What is needed => Please reproduce every line of the listing below, requests included, raising each coordinate in the answers by 113. Leave the pictures out.

# # #

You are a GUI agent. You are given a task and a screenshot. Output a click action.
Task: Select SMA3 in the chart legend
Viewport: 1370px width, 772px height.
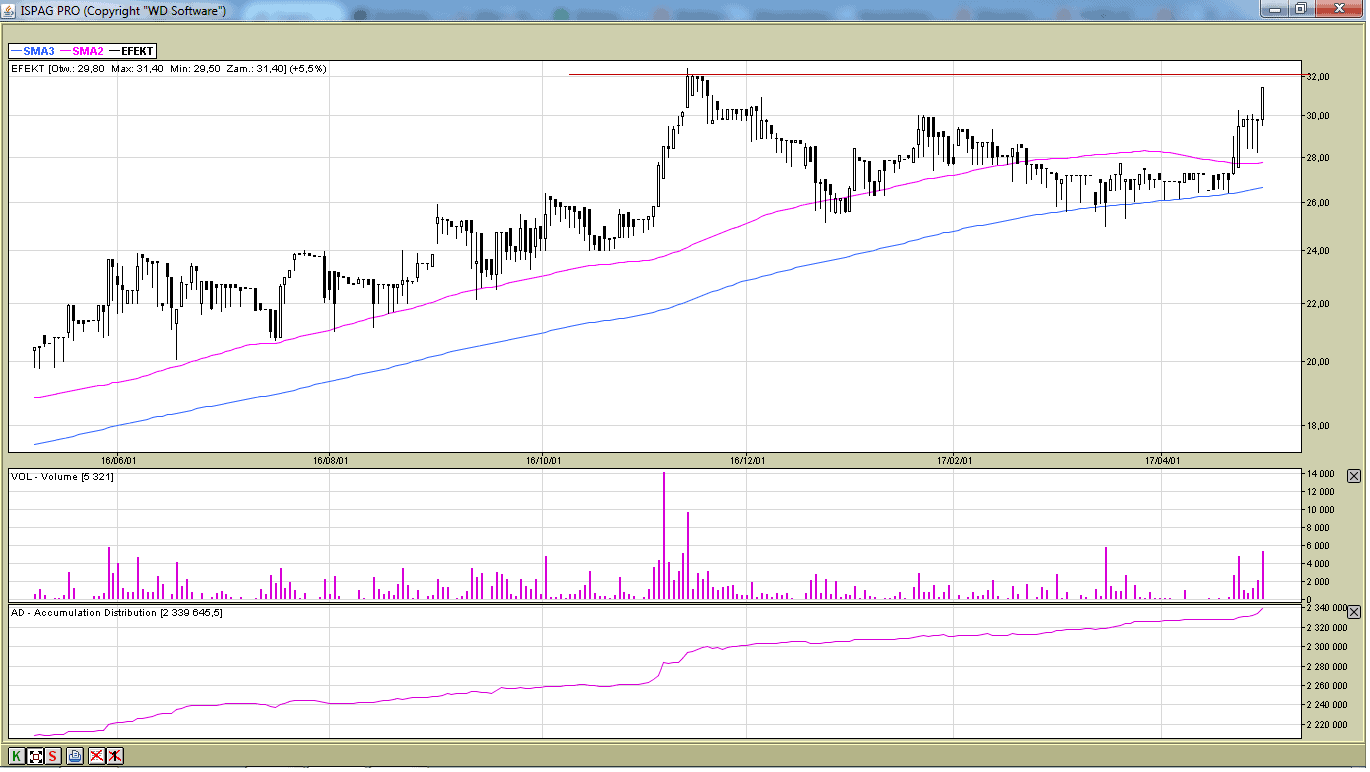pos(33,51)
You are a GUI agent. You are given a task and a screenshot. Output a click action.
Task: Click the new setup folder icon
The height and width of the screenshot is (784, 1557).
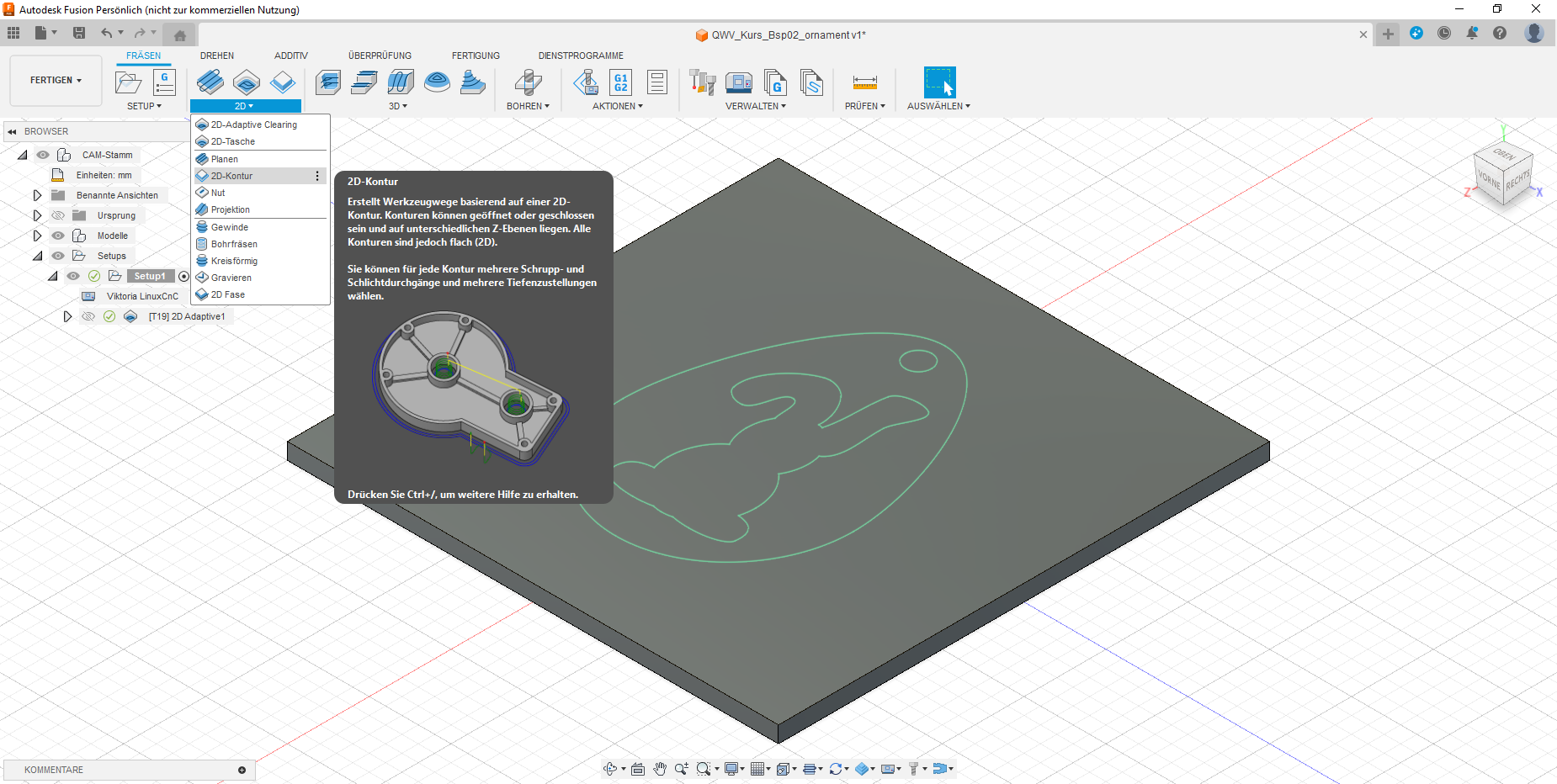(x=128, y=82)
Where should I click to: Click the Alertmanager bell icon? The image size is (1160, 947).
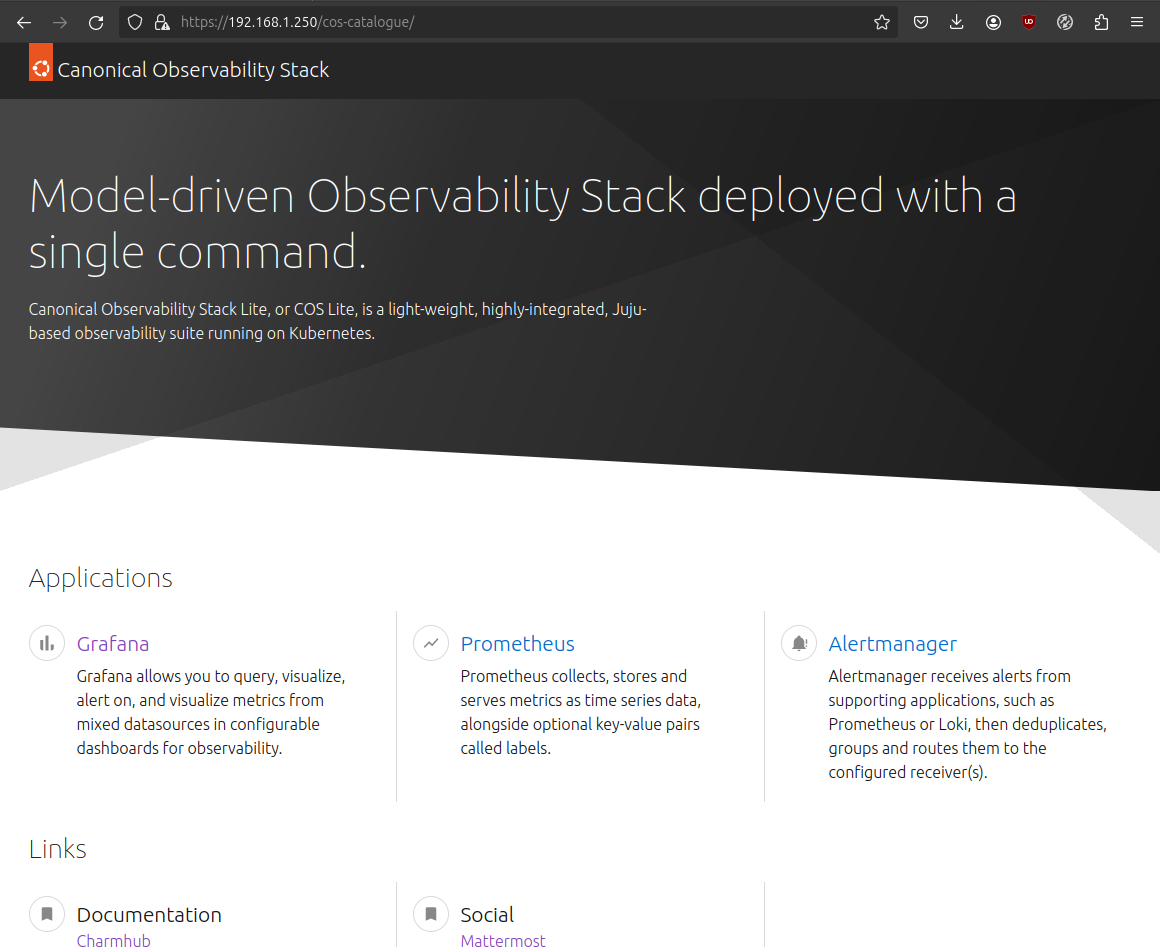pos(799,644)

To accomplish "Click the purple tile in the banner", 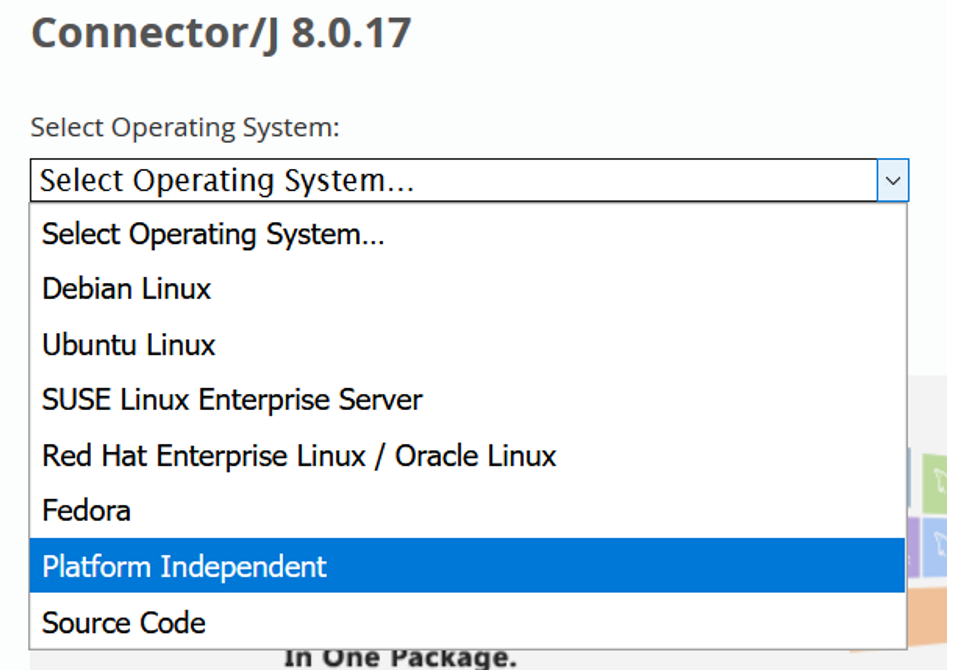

# # #

Result for this exercise =>
You are a GUI agent. You are given a task and a screenshot. Output a click action.
Task: Select SMA3 in the chart legend
Viewport: 1370px width, 772px height.
pos(146,164)
You are a GUI agent. You are given a task and a screenshot. Output a click action.
Task: Click the new setup folder icon
The height and width of the screenshot is (784, 1557).
(x=241, y=195)
Where should I click to: Click the Alertmanager bell icon? The image size is (1160, 947).
pos(912,757)

To accomplish "Click the purple tile in the banner", 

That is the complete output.